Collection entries
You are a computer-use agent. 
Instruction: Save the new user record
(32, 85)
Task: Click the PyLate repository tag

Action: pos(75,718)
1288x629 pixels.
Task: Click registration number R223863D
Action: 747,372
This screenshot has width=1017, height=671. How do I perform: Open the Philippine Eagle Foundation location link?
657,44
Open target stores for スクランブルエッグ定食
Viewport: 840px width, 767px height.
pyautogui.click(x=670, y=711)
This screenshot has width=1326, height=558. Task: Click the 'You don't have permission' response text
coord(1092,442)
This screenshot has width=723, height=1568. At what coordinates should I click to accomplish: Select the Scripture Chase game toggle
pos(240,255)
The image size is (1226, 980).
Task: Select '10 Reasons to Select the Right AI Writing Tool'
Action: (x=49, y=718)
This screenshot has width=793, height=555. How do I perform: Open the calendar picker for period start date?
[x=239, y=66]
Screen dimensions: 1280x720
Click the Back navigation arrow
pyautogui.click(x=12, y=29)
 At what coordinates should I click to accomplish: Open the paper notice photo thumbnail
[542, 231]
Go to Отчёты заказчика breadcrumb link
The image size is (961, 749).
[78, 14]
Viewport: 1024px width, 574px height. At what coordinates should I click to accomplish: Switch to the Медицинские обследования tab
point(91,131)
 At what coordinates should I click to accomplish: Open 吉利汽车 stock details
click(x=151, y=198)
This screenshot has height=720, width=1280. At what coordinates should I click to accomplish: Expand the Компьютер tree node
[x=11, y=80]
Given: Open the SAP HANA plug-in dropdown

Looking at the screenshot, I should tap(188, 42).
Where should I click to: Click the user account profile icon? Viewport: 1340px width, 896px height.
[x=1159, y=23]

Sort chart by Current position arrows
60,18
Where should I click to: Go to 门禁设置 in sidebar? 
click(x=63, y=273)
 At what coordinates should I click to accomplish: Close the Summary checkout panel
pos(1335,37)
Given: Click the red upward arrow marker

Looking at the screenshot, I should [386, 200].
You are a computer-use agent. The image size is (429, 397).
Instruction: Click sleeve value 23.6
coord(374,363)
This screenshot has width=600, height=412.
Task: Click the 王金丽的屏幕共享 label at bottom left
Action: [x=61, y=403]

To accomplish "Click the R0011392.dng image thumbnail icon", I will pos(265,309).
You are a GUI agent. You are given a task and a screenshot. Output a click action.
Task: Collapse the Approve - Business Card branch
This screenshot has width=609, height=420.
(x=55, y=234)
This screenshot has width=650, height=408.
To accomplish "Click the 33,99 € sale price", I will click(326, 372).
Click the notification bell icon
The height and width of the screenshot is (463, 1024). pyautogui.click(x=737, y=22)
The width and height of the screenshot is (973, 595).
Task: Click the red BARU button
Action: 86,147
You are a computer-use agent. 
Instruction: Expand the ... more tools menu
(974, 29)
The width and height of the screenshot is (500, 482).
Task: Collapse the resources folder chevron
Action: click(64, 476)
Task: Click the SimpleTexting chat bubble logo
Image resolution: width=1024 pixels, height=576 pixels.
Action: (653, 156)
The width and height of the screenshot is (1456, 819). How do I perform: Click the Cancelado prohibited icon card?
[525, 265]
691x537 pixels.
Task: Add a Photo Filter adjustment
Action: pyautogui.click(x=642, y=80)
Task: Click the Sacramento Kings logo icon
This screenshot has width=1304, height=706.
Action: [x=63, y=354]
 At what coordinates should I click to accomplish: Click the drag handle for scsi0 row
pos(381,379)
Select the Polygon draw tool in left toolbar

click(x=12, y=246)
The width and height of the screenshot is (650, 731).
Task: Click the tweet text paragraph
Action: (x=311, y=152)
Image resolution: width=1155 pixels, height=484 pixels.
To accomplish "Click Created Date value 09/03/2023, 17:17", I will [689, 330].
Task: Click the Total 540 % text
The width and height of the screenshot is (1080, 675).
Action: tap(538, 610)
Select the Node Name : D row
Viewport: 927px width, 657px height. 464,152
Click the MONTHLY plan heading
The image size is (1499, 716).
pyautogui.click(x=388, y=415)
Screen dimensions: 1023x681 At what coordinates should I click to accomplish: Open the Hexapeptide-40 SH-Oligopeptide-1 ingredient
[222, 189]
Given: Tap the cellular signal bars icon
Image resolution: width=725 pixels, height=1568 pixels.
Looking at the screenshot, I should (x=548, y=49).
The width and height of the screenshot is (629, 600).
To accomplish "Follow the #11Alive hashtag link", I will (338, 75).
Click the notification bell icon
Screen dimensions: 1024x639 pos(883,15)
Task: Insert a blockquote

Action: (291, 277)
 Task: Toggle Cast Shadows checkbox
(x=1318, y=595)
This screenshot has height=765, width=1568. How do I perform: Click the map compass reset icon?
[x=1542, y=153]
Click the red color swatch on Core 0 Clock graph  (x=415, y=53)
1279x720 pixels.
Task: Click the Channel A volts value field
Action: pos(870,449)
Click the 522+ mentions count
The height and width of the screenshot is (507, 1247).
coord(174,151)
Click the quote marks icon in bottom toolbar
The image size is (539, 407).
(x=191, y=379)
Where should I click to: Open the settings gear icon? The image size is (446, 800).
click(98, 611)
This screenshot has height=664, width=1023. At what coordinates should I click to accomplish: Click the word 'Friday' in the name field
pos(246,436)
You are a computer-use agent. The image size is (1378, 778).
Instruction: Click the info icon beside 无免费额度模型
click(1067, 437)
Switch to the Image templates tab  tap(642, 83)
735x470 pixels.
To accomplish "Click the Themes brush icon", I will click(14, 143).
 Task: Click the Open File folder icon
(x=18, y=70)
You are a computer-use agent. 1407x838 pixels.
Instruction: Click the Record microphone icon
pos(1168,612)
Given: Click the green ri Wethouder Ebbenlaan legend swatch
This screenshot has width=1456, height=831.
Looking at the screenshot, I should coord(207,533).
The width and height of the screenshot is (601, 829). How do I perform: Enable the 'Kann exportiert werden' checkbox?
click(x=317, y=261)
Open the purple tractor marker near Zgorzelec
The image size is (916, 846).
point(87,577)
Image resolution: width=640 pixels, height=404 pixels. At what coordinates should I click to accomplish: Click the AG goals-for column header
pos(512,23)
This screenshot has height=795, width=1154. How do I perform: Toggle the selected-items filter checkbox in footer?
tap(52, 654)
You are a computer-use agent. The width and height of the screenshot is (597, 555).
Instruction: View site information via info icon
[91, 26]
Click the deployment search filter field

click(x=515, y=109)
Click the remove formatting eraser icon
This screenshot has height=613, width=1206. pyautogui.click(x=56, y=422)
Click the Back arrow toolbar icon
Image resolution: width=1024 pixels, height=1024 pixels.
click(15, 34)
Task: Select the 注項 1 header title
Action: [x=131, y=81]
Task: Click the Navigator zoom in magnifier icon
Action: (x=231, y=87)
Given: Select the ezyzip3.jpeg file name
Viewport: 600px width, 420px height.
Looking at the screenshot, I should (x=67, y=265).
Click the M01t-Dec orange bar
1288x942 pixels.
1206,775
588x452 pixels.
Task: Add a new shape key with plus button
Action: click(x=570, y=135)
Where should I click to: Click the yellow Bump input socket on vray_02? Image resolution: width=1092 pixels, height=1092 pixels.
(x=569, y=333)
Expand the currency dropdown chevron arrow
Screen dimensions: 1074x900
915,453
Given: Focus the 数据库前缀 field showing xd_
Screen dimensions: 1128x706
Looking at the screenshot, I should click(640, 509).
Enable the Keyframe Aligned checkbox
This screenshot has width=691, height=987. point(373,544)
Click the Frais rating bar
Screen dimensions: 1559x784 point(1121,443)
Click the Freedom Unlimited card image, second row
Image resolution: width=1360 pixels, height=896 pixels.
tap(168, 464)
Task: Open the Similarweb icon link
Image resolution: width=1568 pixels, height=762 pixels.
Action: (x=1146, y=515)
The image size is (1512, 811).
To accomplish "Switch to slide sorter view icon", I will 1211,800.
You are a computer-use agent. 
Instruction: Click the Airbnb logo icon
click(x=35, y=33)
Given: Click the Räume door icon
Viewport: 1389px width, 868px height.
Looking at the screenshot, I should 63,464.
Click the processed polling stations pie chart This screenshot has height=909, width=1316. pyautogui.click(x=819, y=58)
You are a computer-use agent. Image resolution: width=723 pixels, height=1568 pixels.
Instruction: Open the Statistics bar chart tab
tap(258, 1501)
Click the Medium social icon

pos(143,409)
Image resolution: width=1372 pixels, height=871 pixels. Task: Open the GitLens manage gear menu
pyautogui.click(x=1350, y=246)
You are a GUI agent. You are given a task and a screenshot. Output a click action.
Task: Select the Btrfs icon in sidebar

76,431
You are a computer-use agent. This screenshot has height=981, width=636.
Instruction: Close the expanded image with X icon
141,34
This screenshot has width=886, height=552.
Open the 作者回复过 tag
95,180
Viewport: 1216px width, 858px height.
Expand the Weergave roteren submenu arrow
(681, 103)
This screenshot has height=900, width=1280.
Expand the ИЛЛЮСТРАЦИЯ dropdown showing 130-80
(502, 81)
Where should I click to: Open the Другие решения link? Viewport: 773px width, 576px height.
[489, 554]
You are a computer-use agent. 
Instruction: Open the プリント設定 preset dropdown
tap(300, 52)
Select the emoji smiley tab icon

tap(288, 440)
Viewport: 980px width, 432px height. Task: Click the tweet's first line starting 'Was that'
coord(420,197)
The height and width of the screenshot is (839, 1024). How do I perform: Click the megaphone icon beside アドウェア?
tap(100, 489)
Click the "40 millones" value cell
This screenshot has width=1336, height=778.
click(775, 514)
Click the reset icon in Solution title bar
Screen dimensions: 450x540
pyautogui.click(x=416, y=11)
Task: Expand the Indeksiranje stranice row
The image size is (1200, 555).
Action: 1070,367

◆ **Exercise requirements**
Reproduce each line of the data containing the word "will".

◆ **Response box**
To accomplish "Click the R0011392.dng image thumbnail icon", I will pos(265,309).
To accomplish "Click the 33,99 € sale price", I will click(326, 372).
To accomplish "Click Created Date value 09/03/2023, 17:17", I will [689, 330].
To accomplish "Follow the #11Alive hashtag link", I will (338, 75).
To accomplish "Click the Themes brush icon", I will click(14, 143).
To accomplish "Switch to slide sorter view icon", I will 1211,800.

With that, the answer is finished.